*** EXERCISE DATA Section Begins ***

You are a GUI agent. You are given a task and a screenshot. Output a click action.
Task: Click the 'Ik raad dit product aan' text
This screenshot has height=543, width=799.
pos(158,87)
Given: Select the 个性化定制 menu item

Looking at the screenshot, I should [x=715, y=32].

*** EXERCISE DATA Section Ends ***
*** EXERCISE DATA Section Begins ***

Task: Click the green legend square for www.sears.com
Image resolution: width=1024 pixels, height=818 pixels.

*** EXERCISE DATA Section Ends ***
*** EXERCISE DATA Section Begins ***

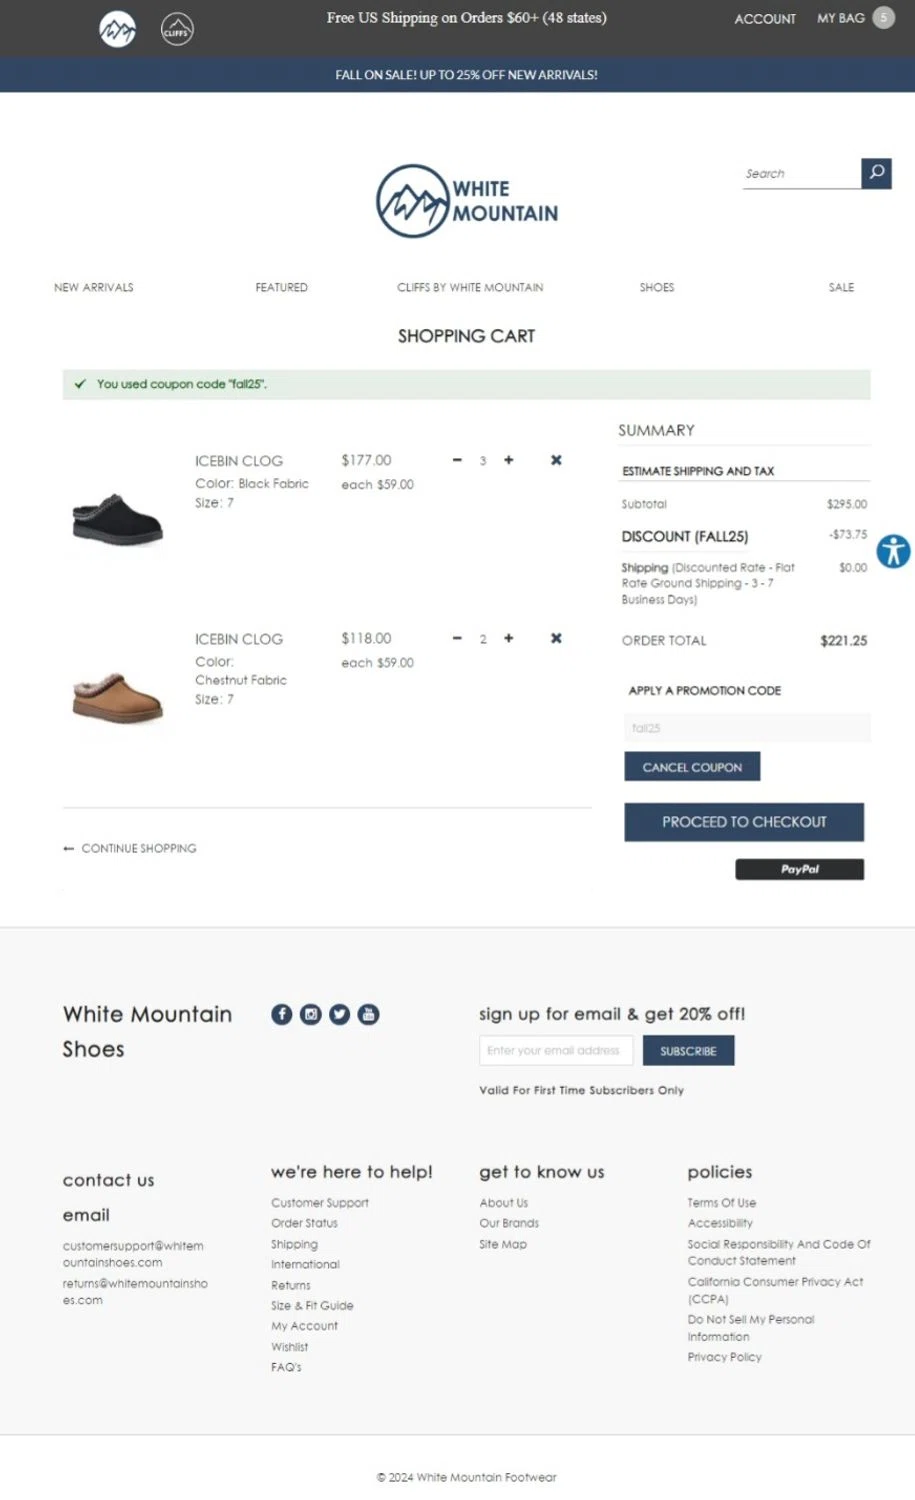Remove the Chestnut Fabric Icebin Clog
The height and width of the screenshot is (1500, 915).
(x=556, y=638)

*** EXERCISE DATA Section Ends ***

TASK DETAILS: From the records above, copy out the line with "Task: Click the green", the line with "Image resolution: width=1024", and every line between them, word for word.

WRITTEN RESPONSE:
Task: Click the green legend square for www.sears.com
Image resolution: width=1024 pixels, height=818 pixels.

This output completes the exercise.